Creekbender and I wore them out this morning while trolling jigs!!!!  We caught 50 or better!!!!

Man my mouth has been watering for some fried crappie!!!


----------



## T.P. (May 30, 2011)

Nice!!


----------



## safebuilder (May 30, 2011)

At Lake Hartwell?

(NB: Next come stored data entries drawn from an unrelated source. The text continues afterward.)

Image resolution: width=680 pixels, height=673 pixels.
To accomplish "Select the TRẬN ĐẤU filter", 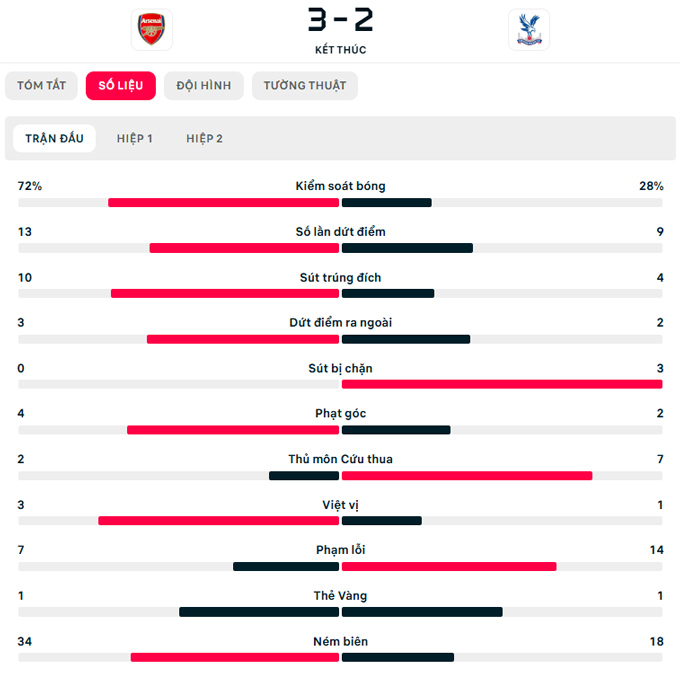I will coord(54,138).
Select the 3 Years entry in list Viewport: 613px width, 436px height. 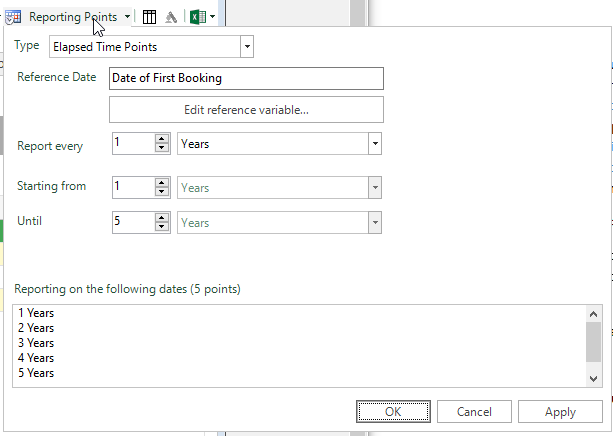point(36,343)
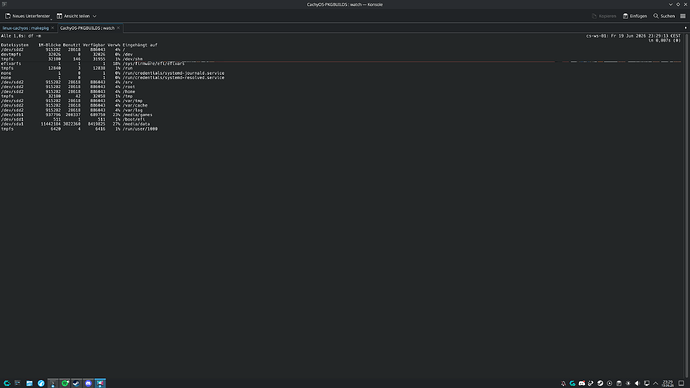Screen dimensions: 690x388
Task: Switch to the linux-cachyos : makepkg tab
Action: [26, 28]
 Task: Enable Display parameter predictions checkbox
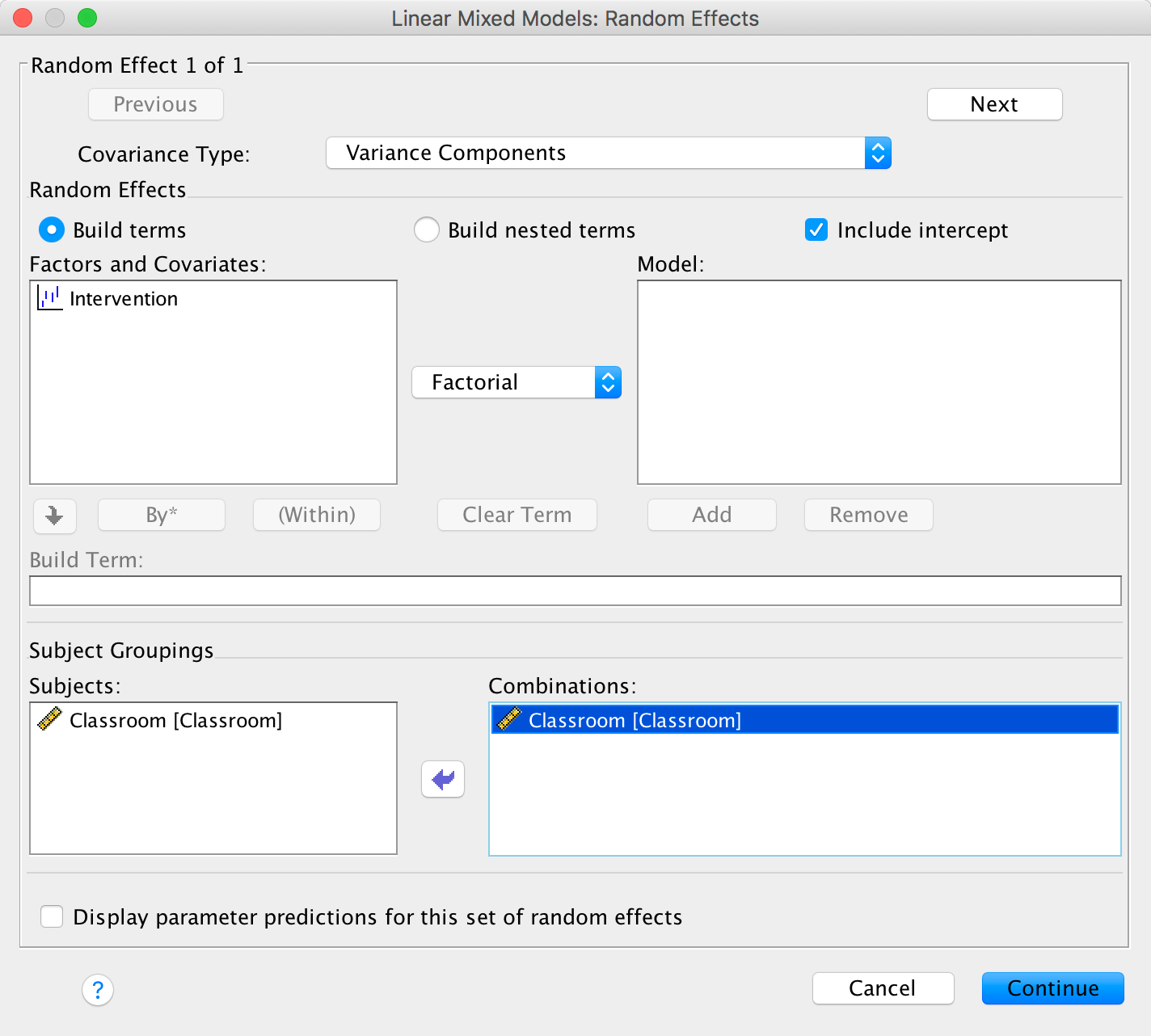[53, 916]
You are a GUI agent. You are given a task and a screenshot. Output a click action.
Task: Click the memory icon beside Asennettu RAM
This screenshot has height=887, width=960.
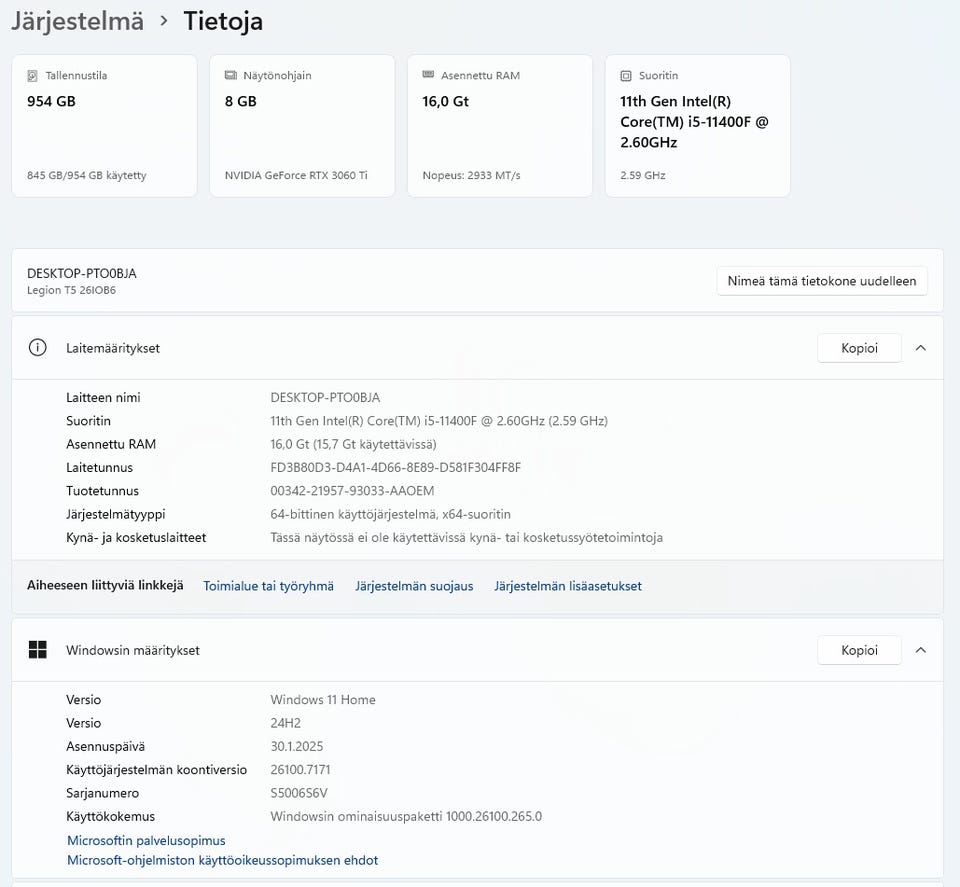pyautogui.click(x=429, y=76)
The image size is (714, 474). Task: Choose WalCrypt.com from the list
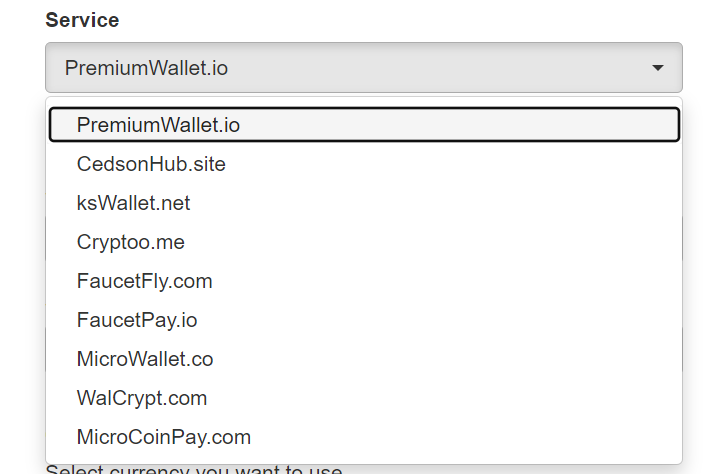(142, 398)
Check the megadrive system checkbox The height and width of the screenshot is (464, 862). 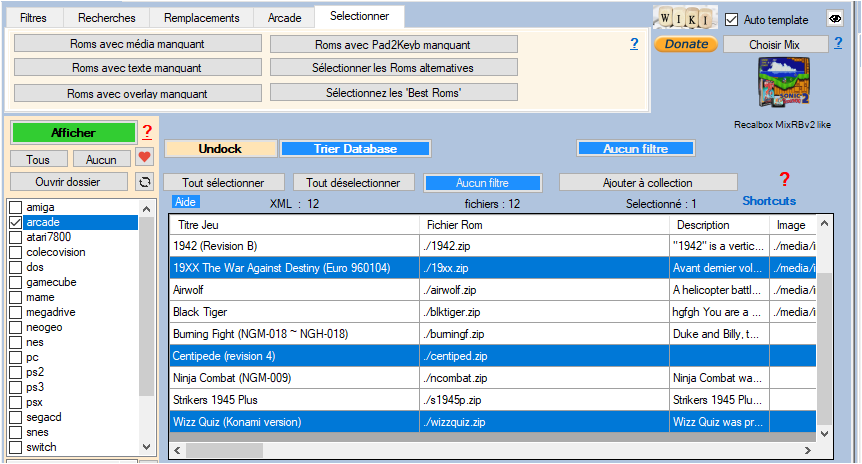pyautogui.click(x=15, y=312)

Nice catch


----------



## Hoss (May 30, 2011)

Congrats.  That'll help with that fish fry craving.

Hoss


----------



## creekbender (May 31, 2011)

yea we had a blast , hope to do it again soon . Here is one of many like this that we had . just right eating size .


----------



## wvdawg (May 31, 2011)

Awesome!


----------



## dirtroad (Jun 1, 2011)

That looks like fun,man I miss my ole john boat.
Congrats!!!!!!!!!!!!!!!!!!


----------



## Oak-flat Hunter (Jun 1, 2011)

Nice looking catch..don't forget the cole slaw...


----------



## Will-dawg (Jun 1, 2011)

laskerknight said:


> Nice looking catch..don't forget the cole slaw...



or the taters and onions


----------



## K80Shooter (Jun 1, 2011)

laskerknight said:


> Nice looking catch..don't forget the cole slaw...





Will-dawg said:


> or the taters and onions



or the hushpuppies and the beer!!!

If you need help just yell, I'm from Hart Co. also.


----------



## fishfryer (Jun 1, 2011)

Let's do some country math. 2 fisherman + 1 jonboat + lake with fish = fishfry.  Congrats on a memorable day, or would that be a memorial day?


----------



## creekbender (Jun 1, 2011)

K80Shooter said:


> or the hushpuppies and the beer!!!



Best 2 sides i've seen so far.


----------



## Flash (Jun 1, 2011)

dirtroad said:


> That looks like fun,man I miss my ole john boat.
> Congrats!!!!!!!!!!!!!!!!!!



 They kinda look like watershed crappie 

Good job, looks like y'all had a great time


----------



## 281 (Jun 1, 2011)

nice!


----------



## Paymaster (Jun 2, 2011)

Congrats!!!!!! Be some fine eat'n right there!


----------



## ts602 (Jun 30, 2011)

Yum,Yum


----------



## Little Mangler (Oct 18, 2011)

lookin' good ...... now you made me hungry.  hahaha


----------